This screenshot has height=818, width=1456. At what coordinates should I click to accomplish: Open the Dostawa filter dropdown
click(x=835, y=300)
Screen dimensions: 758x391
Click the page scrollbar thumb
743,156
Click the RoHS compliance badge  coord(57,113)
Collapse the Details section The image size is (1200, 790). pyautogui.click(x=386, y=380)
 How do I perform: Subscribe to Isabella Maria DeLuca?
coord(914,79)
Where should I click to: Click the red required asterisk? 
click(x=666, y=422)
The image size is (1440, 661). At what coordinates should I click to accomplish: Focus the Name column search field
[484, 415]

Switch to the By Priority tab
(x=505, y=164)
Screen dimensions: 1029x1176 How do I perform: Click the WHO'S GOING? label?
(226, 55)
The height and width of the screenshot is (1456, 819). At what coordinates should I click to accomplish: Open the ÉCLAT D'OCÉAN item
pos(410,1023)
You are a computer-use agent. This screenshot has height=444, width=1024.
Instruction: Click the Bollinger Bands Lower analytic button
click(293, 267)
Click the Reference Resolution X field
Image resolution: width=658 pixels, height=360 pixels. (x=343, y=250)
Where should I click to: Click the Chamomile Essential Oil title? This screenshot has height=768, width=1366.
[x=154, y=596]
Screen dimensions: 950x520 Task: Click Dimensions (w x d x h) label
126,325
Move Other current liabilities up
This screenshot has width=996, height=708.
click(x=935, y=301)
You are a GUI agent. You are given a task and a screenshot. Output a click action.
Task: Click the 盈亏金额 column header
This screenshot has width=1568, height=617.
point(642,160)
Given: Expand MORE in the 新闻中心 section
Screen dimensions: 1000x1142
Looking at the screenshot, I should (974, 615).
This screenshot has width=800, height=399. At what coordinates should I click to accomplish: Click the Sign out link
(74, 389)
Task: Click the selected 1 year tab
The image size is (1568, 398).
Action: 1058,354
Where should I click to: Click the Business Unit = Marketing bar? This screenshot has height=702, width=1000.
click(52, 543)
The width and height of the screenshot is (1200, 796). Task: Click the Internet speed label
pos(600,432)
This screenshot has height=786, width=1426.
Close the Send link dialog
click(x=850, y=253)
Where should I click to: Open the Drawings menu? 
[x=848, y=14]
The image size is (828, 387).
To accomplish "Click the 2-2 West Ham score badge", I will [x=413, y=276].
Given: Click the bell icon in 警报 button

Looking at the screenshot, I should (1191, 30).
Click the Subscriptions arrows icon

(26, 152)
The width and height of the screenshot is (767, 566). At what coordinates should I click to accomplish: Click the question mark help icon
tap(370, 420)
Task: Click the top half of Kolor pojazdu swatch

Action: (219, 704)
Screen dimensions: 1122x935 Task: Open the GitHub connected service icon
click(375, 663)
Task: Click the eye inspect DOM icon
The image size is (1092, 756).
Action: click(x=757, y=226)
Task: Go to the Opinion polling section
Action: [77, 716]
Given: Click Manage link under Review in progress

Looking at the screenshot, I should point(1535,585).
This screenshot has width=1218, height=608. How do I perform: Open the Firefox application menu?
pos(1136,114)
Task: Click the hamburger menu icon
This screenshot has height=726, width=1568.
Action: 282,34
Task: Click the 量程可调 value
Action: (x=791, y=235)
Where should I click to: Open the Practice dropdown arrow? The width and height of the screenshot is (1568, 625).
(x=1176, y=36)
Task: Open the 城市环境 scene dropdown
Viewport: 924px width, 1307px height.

▶ _Problem requirements_
The full listing is to be copied verbatim.

▶ _Response to this exercise_
This screenshot has height=818, width=1456. At what coordinates should I click to accomplish: Open the Dostawa filter dropdown
click(x=835, y=300)
Screen dimensions: 758x391
Click the page scrollbar thumb
743,156
Click the RoHS compliance badge  coord(57,113)
Collapse the Details section The image size is (1200, 790). pyautogui.click(x=386, y=380)
 How do I perform: Subscribe to Isabella Maria DeLuca?
coord(914,79)
Where should I click to: Click the red required asterisk? 
click(x=666, y=422)
The image size is (1440, 661). At what coordinates should I click to accomplish: Focus the Name column search field
[484, 415]

Switch to the By Priority tab
(x=505, y=164)
Screen dimensions: 1029x1176 How do I perform: Click the WHO'S GOING? label?
(226, 55)
The height and width of the screenshot is (1456, 819). At what coordinates should I click to accomplish: Open the ÉCLAT D'OCÉAN item
pos(410,1023)
You are a computer-use agent. This screenshot has height=444, width=1024.
Instruction: Click the Bollinger Bands Lower analytic button
click(293, 267)
Click the Reference Resolution X field
Image resolution: width=658 pixels, height=360 pixels. (x=343, y=250)
Where should I click to: Click the Chamomile Essential Oil title? This screenshot has height=768, width=1366.
[x=154, y=596]
Screen dimensions: 950x520 Task: Click Dimensions (w x d x h) label
126,325
Move Other current liabilities up
This screenshot has width=996, height=708.
click(x=935, y=301)
You are a GUI agent. You are given a task and a screenshot. Output a click action.
Task: Click the 盈亏金额 column header
This screenshot has width=1568, height=617.
point(642,160)
Given: Expand MORE in the 新闻中心 section
Screen dimensions: 1000x1142
Looking at the screenshot, I should (974, 615).
This screenshot has width=800, height=399. At what coordinates should I click to accomplish: Click the Sign out link
(74, 389)
Task: Click the selected 1 year tab
The image size is (1568, 398).
Action: 1058,354
Where should I click to: Click the Business Unit = Marketing bar? This screenshot has height=702, width=1000.
click(52, 543)
The width and height of the screenshot is (1200, 796). Task: Click the Internet speed label
pos(600,432)
This screenshot has height=786, width=1426.
Close the Send link dialog
click(x=850, y=253)
Where should I click to: Open the Drawings menu? 
[x=848, y=14]
The image size is (828, 387).
To accomplish "Click the 2-2 West Ham score badge", I will [x=413, y=276].
Given: Click the bell icon in 警报 button

Looking at the screenshot, I should (1191, 30).
Click the Subscriptions arrows icon

(26, 152)
The width and height of the screenshot is (767, 566). At what coordinates should I click to accomplish: Click the question mark help icon
tap(370, 420)
Task: Click the top half of Kolor pojazdu swatch

Action: (219, 704)
Screen dimensions: 1122x935 Task: Open the GitHub connected service icon
click(375, 663)
Task: Click the eye inspect DOM icon
The image size is (1092, 756).
Action: click(x=757, y=226)
Task: Go to the Opinion polling section
Action: [77, 716]
Given: Click Manage link under Review in progress

Looking at the screenshot, I should point(1535,585).
This screenshot has width=1218, height=608. How do I perform: Open the Firefox application menu?
pos(1136,114)
Task: Click the hamburger menu icon
This screenshot has height=726, width=1568.
Action: 282,34
Task: Click the 量程可调 value
Action: (x=791, y=235)
Where should I click to: Open the Practice dropdown arrow? The width and height of the screenshot is (1568, 625).
(x=1176, y=36)
Task: Open the 城市环境 scene dropdown
Viewport: 924px width, 1307px height.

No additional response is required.